While weightlifting builds strength and cardio builds endurance, yoga focuses on functional fluidity and mobility. Traditional (gym) workouts often involve repetitive, linear movements that can tighten the body’s connective tissues over time but yoga, however, focuses on the “webbing” that holds us together. By stretching and strengthening simultaneously, we maintain the elasticity of our tissues. And this prevents that “brittle” feeling often associated with aging, allowing us to move with grace, ease, and independence in our later years.
As we age, we often lose the rotational and lateral movements we don’t use in daily life, leading to stiff necks, shuffling gaits, and a loss of balance. Yoga can also counter this physiological shortening by maintaining the hydration and elasticity of our connective tissues, specifically targeting spinal rotation for tasks like driving, hip mobility for independent movement, and ankle flexibility to prevent falls. By practicing these multi-directional movements, we are stretching muscles; but also recalibrating the brain’s “spatial GPS” and lubricating the joints, ensuring that the transition from sitting to standing – and navigating the world in between – remains effortless well into our 80s and 90s. Actually, some of my students are older and very capable of practising yoga at a high level, which, I must say does inspire the younger students to keep up!

Master Jai won National Championships medals and two International Yoga World Cup 2006 Gold medals
We often hear ‘no pain, no gain.’ How does being kind and gentle with yourself in yoga actually lead to better physical results?
I believe that progress lives in the ‘sweet spot’, a place of intense sensation and muscle engagement, but never pain. Fear is often a tighter knot than any muscle in the body. We frequently reach a mental plateau long before we reach a physical one, convinced that the teacher’s pose is ‘beyond’ us. I view my role as a navigator, helping my students sail past the ‘I can’ts’ of the mind by holding a safe space where they can challenge those mental narratives to discover the true depth of their physical capacity. We push for growth, we lean into the stretch, and we contract with intention, always respecting the body’s safety, but never letting fear dictate our potential.
Our culture often tells us that “more is better” and that we must push through pain to see results. In yoga, we practice Ahimsa, or non-violence toward ourselves. Paradoxically, when we stop forcing and start listening, the body actually opens up faster. When the body feels pushed, it naturally tenses up to protect itself. When we approach a pose with kindness and patience, the nervous system relaxes, the muscles let go, and we achieve a level of depth that force could never reach.

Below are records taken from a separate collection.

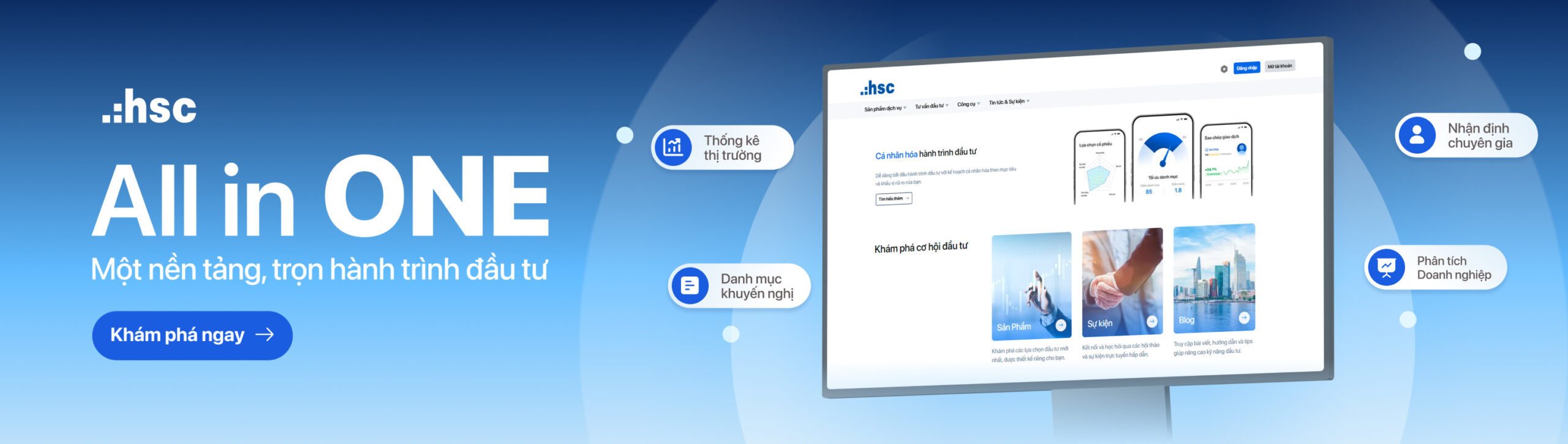Click the Tìm hiểu thêm button
Viewport: 1568px width, 444px height.
[x=894, y=198]
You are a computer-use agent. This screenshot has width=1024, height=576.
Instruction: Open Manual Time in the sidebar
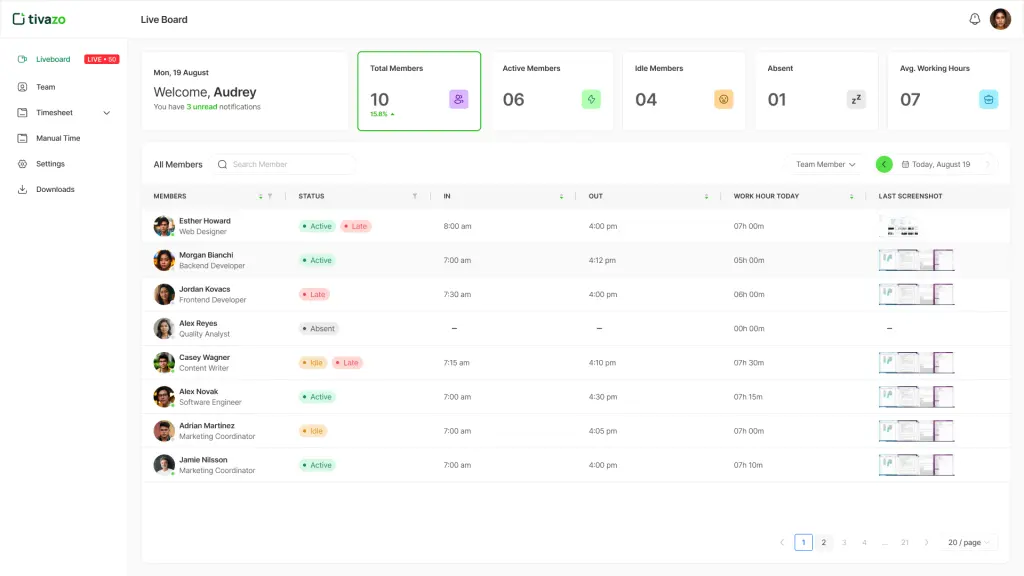[58, 138]
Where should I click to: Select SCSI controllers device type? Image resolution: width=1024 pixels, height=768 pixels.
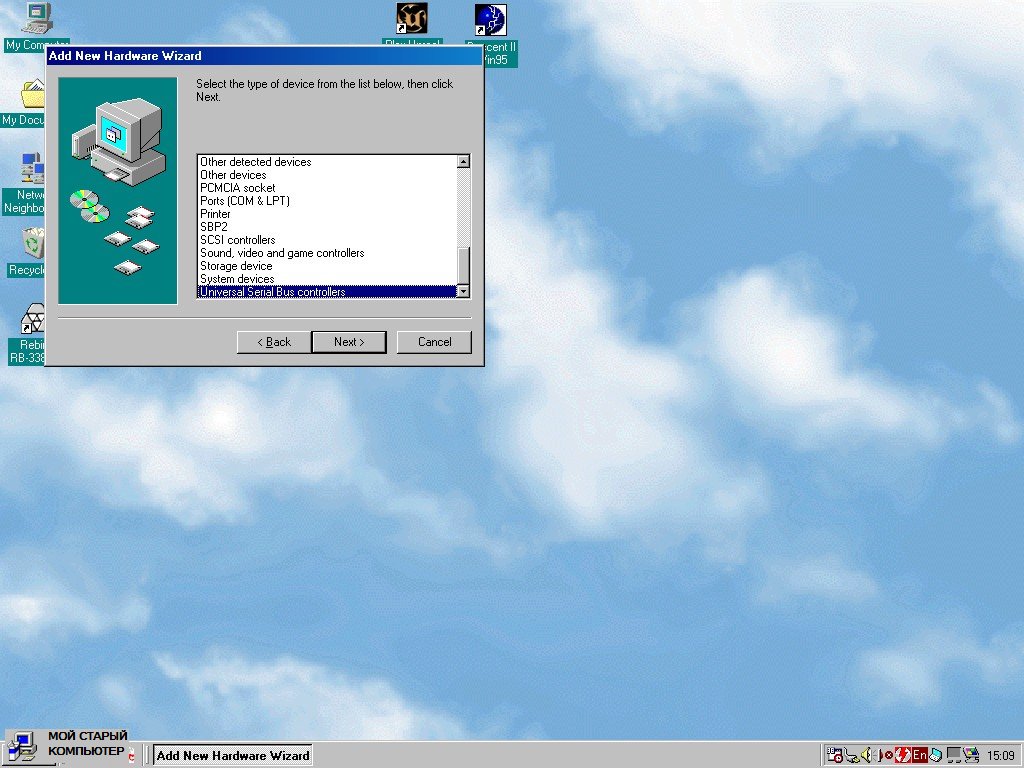tap(238, 240)
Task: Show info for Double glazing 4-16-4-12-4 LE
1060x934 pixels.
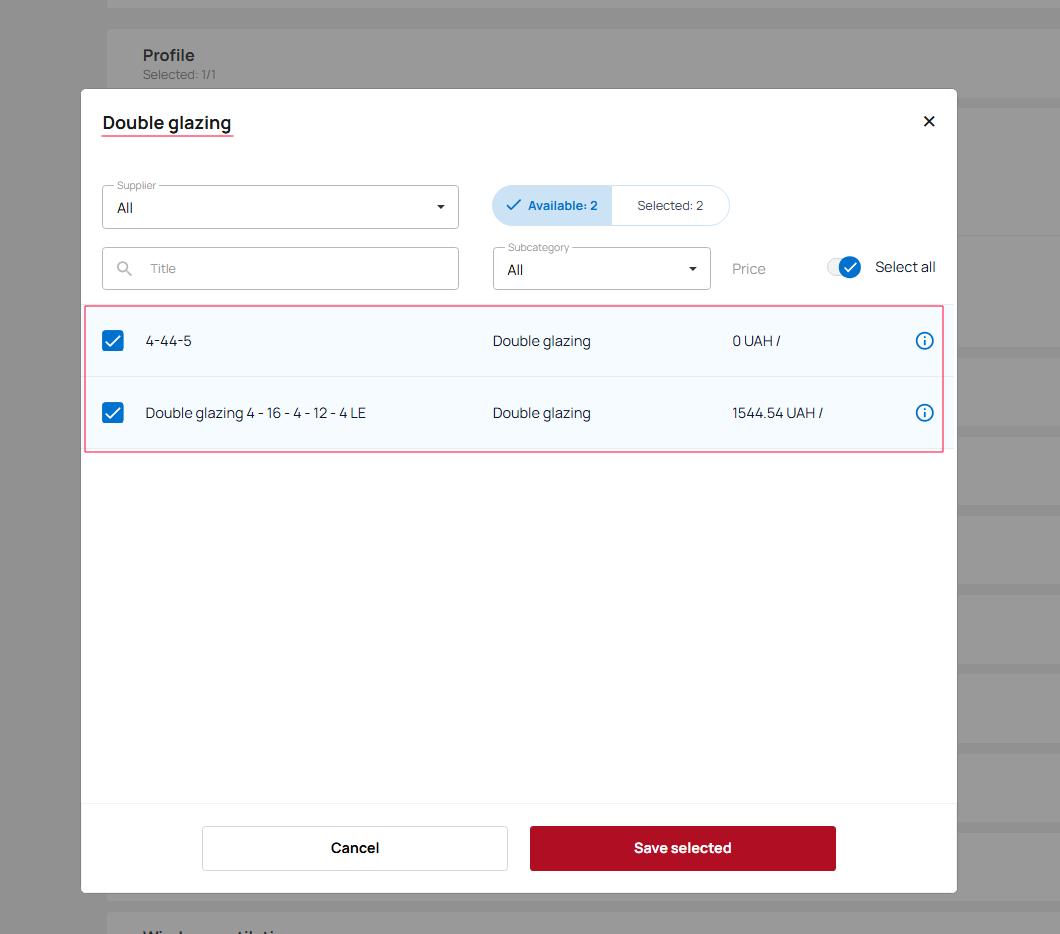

If someone thinks they are too stiff or too busy for yoga, what is the main thing they are getting wrong about what the practice really is?
The most common myth is that you need to be flexible to do yoga. To me, saying you are “too stiff” for yoga is like saying you are “too dirty” to take a shower.
Stiffness is and should not be a barrier; it is simply your starting point. And instead of thinking about the practice as how far you can reach, I would rather my students discover about themselves on the way down. If you can breathe, you can do yoga. It is not a performance of flexibility, but a process of clearing away the tension so you can simply feel good.
Today, Master Jai teaches private yoga, group classes and advanced workshops at YogaSutra Studio (yogasutrathai.com/studio/) and various other studios in Bangkok.